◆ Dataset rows
****************
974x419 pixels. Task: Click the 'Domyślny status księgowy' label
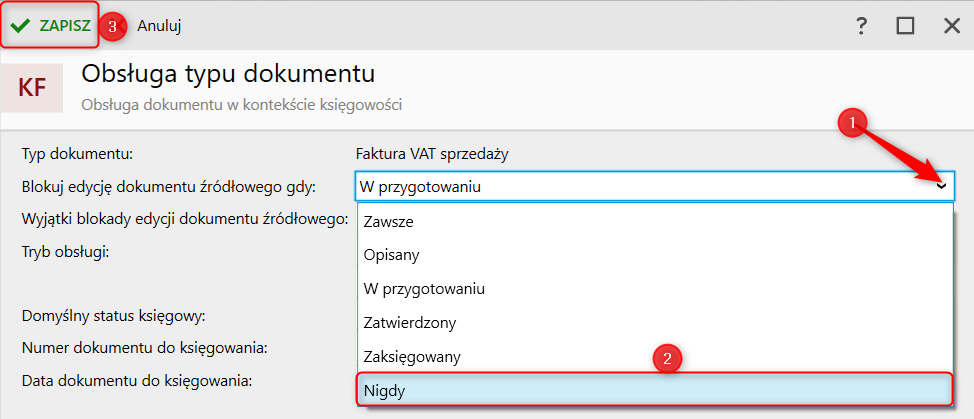click(x=113, y=316)
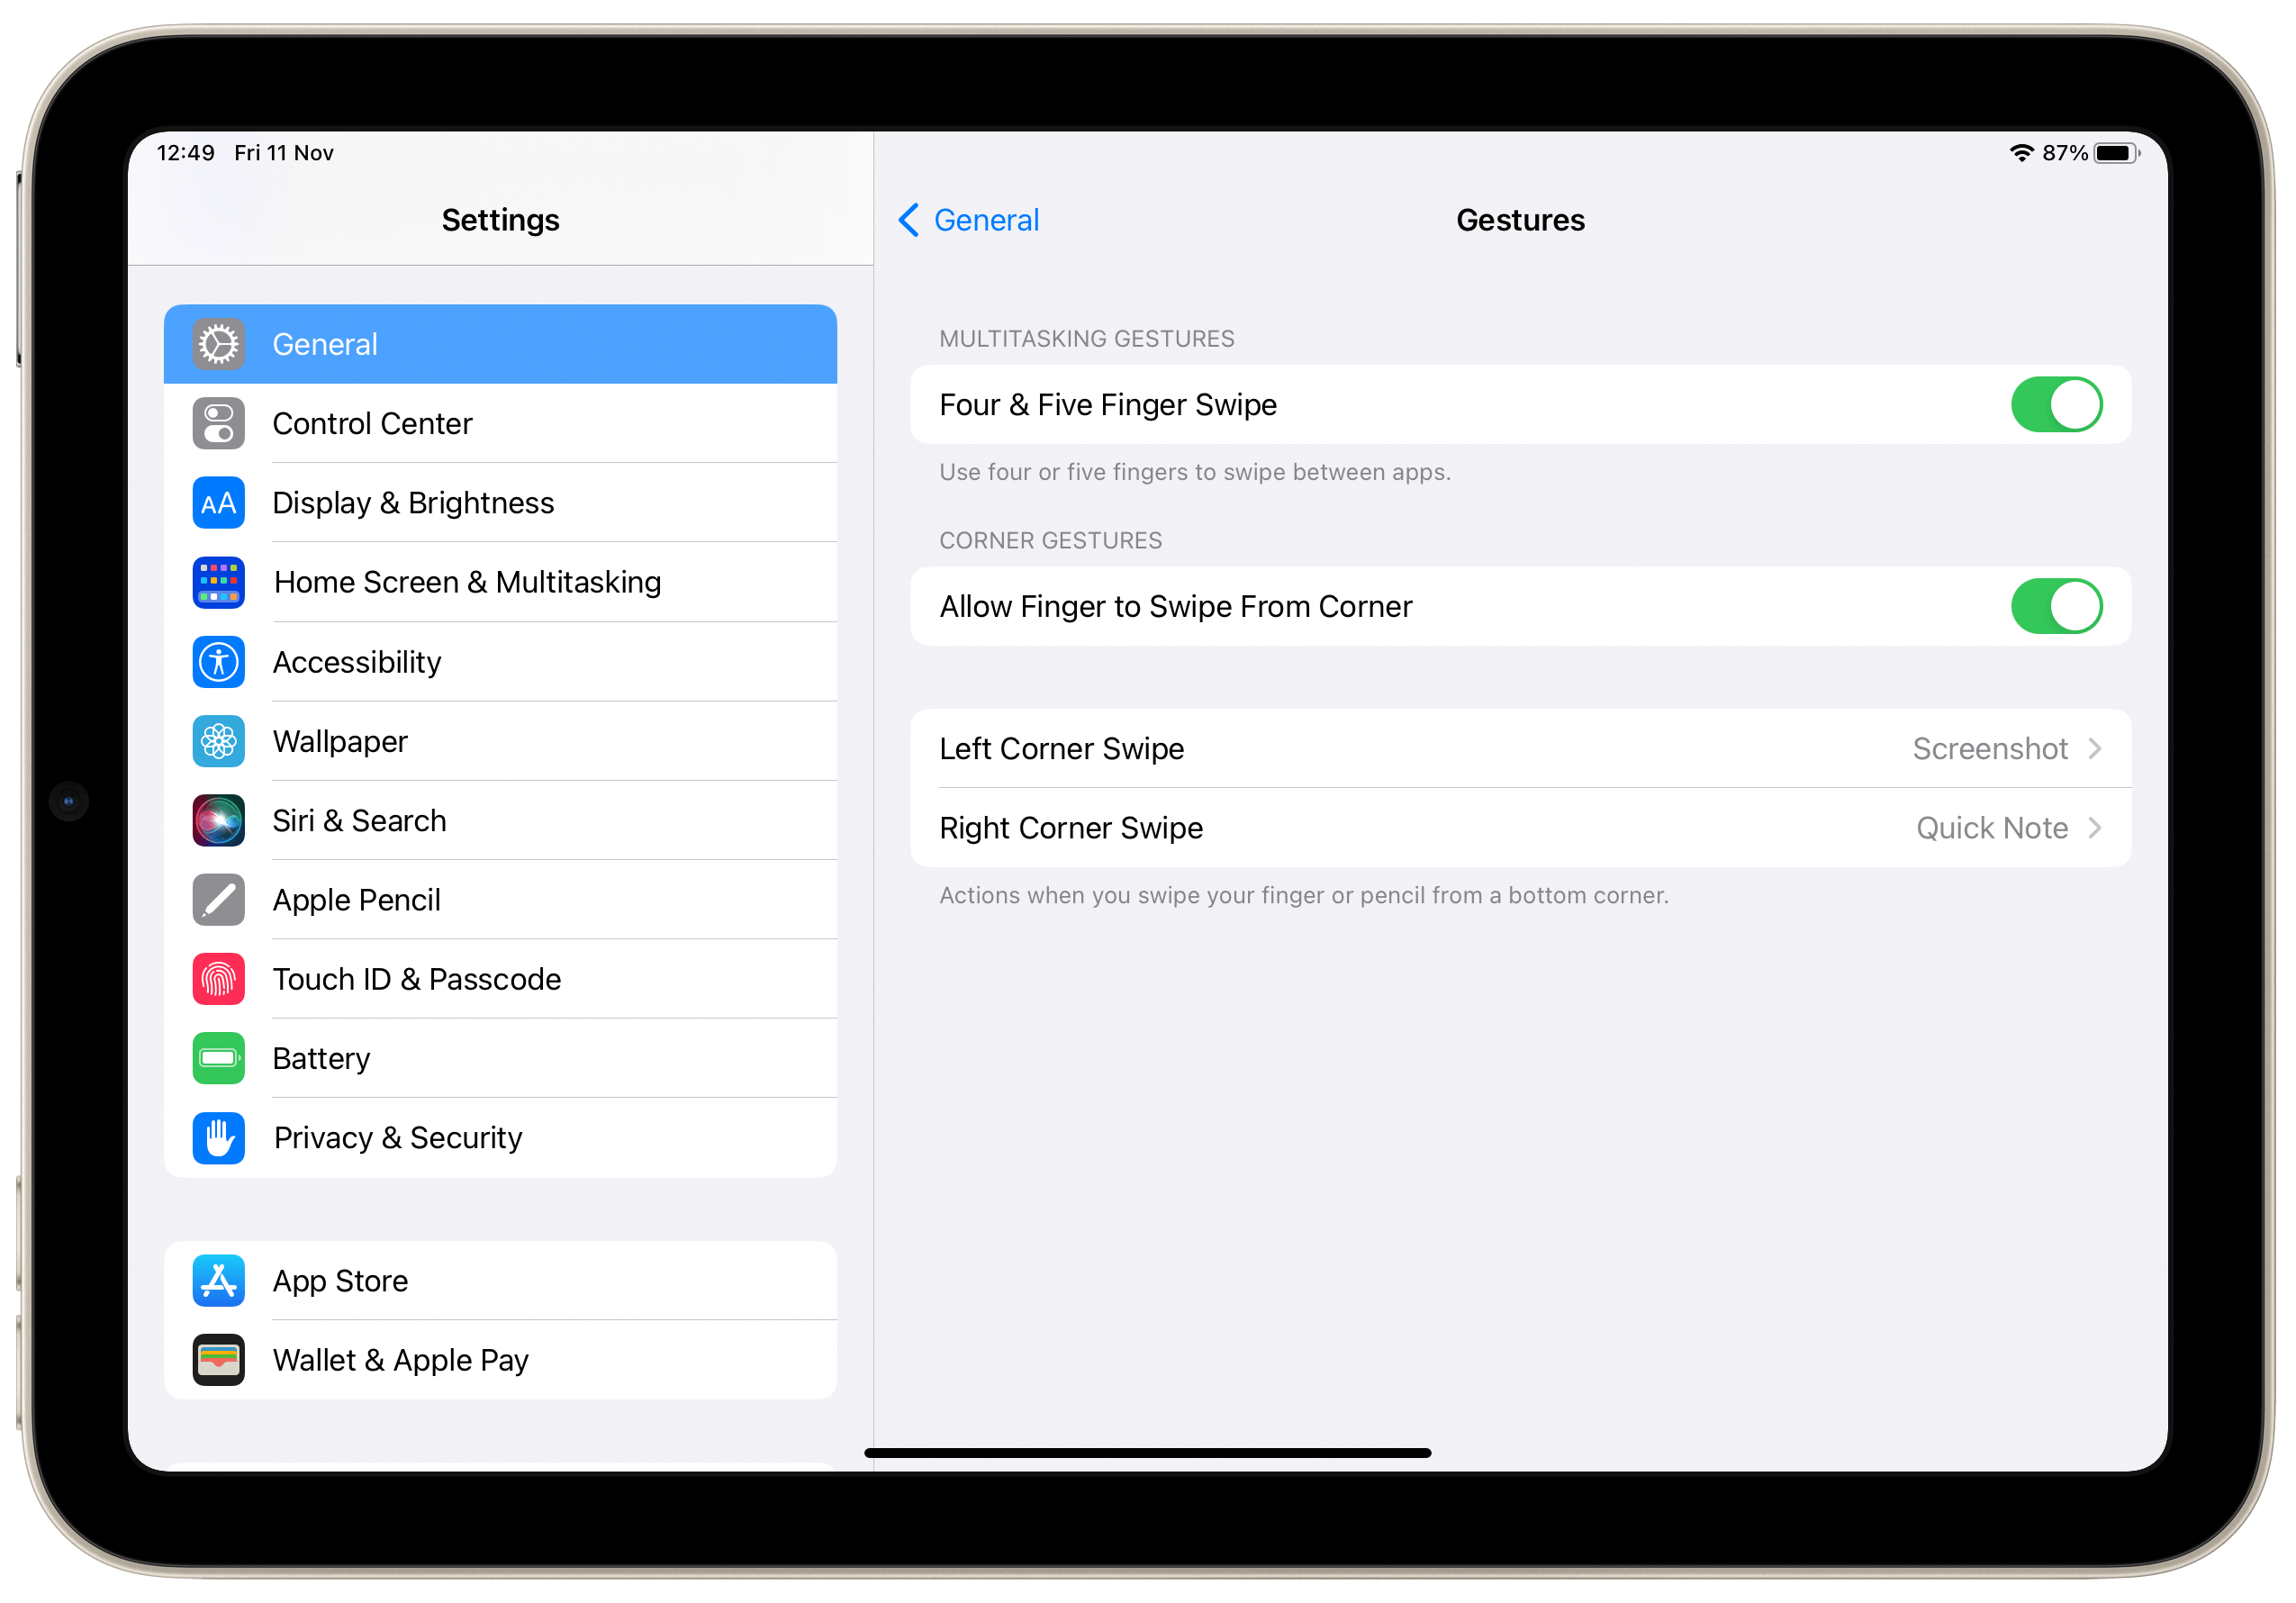The height and width of the screenshot is (1603, 2296).
Task: Expand Right Corner Swipe options
Action: point(1516,829)
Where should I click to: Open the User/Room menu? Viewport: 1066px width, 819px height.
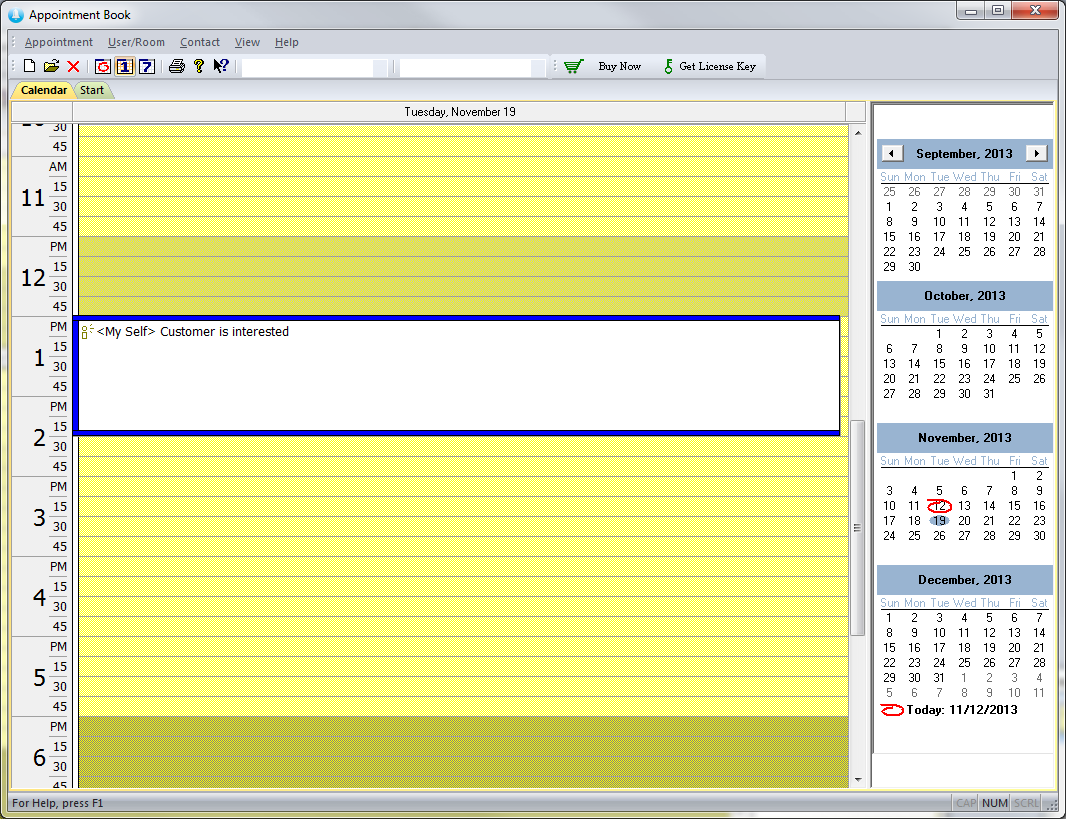click(x=136, y=42)
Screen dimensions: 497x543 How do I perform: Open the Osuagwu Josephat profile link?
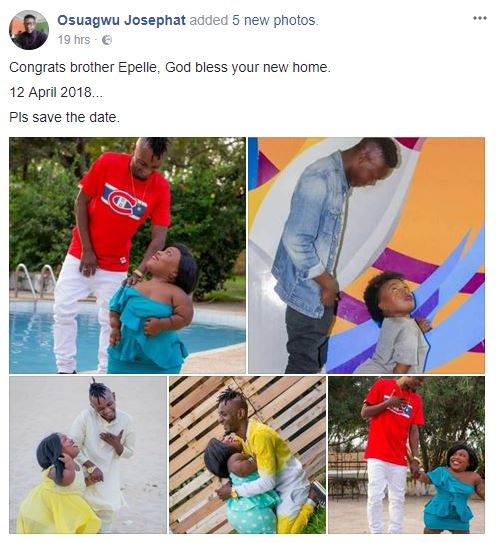coord(121,20)
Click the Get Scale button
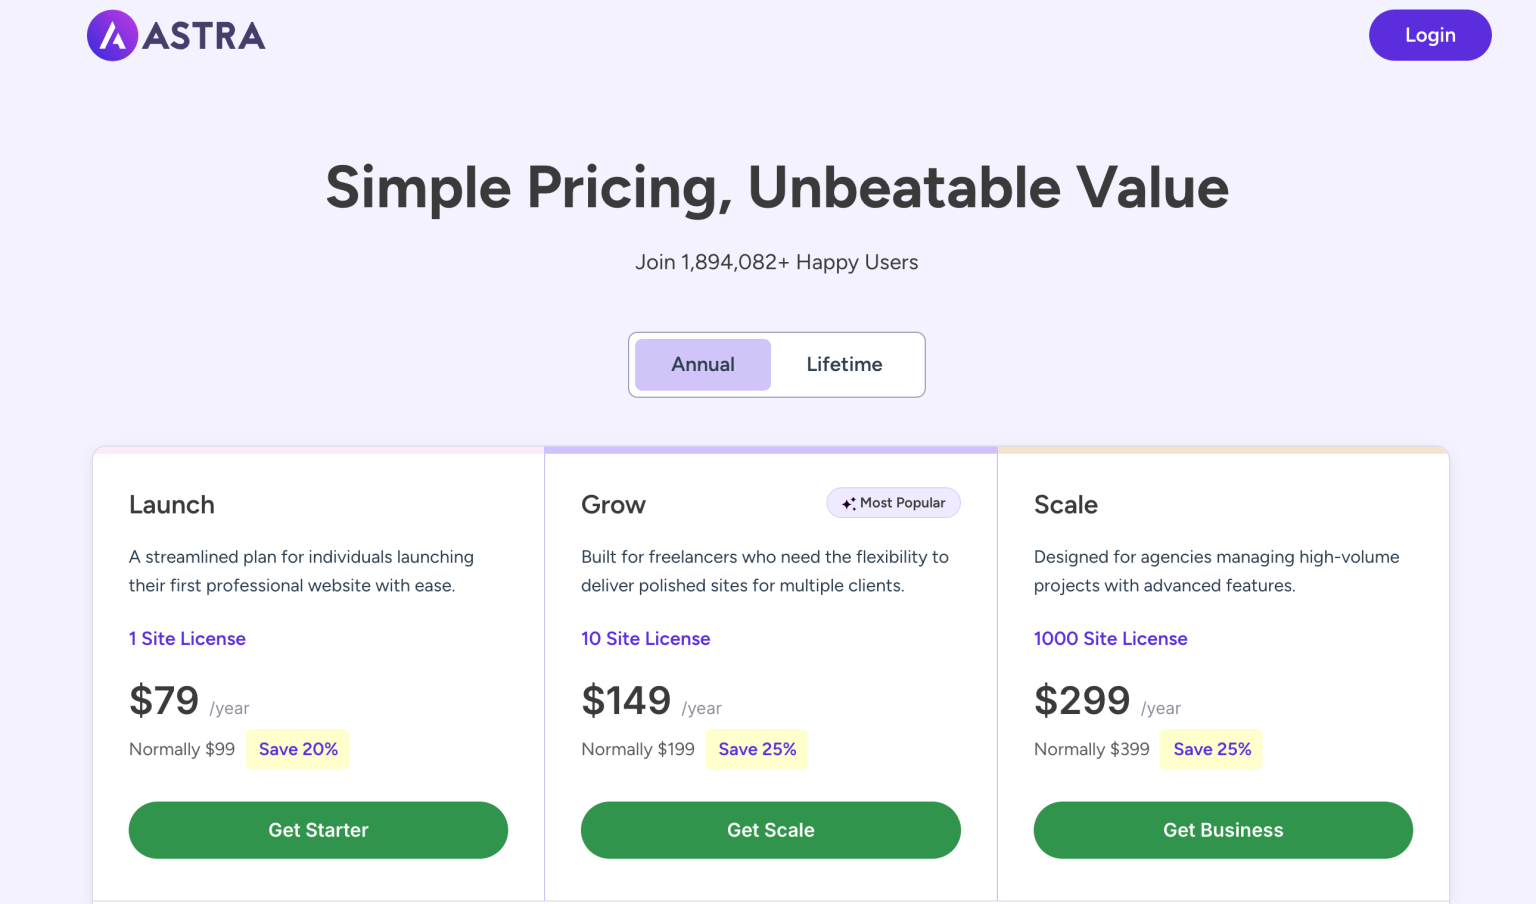 [x=770, y=830]
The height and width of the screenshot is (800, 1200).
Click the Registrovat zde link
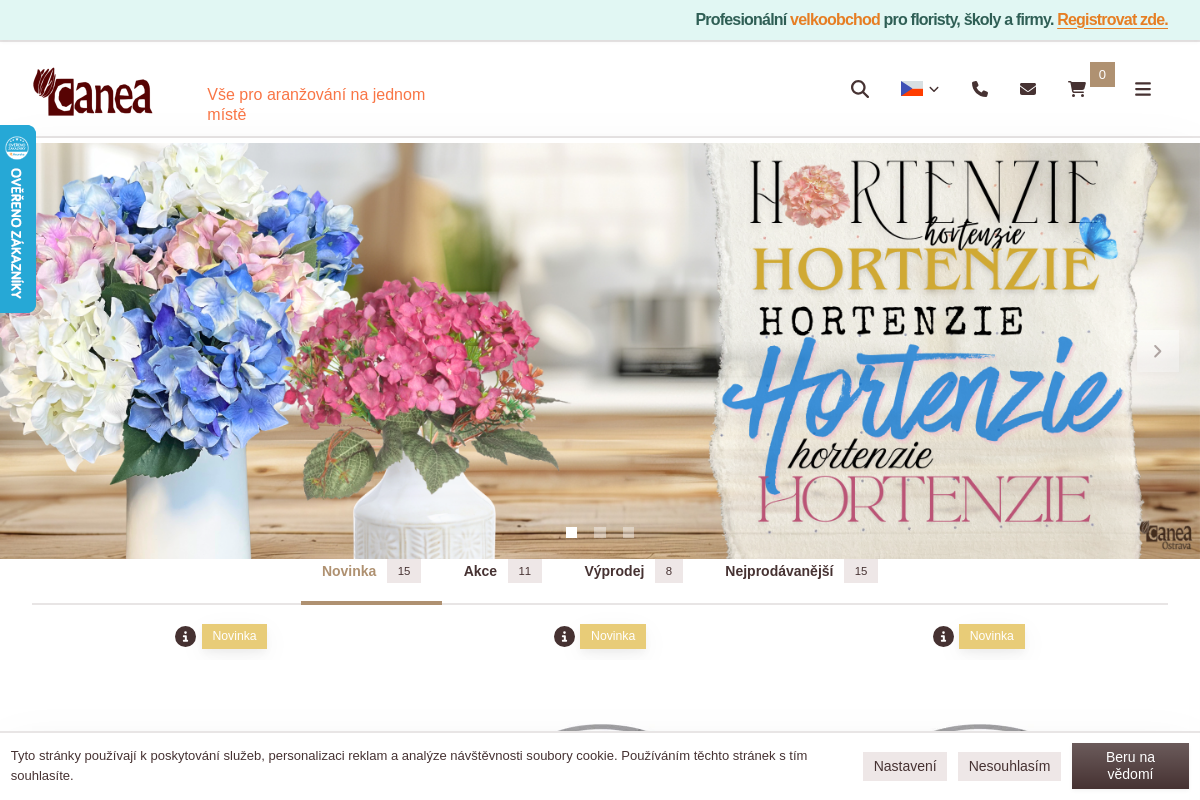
****************
◆ What to work on
Rewrite the records above with every "link" changed to "hyperlink" and nothing else altered. Leave the pictures out.

◆ Exercise output
974x419 pixels. Task: Click the 'Domyślny status księgowy' label
click(x=113, y=316)
The height and width of the screenshot is (1603, 2296).
Task: Expand Right Corner Swipe options
Action: point(1516,829)
Where should I click to: Open the User/Room menu? Viewport: 1066px width, 819px height.
click(x=136, y=42)
Screen dimensions: 497x543 How do I perform: Open the Osuagwu Josephat profile hyperlink?
coord(121,20)
Click the Get Scale button
 [x=770, y=830]
The height and width of the screenshot is (800, 1200).
Click the Registrovat zde hyperlink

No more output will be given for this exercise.